→ **Exercise requirements**: A word-for-word copy of the listing that follows is required.

→ **Exercise data**:
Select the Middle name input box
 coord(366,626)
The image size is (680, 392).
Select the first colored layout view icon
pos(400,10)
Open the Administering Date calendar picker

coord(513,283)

→ **Response below**:
Select the Middle name input box
 coord(366,626)
The image size is (680, 392).
Select the first colored layout view icon
pos(400,10)
Open the Administering Date calendar picker

coord(513,283)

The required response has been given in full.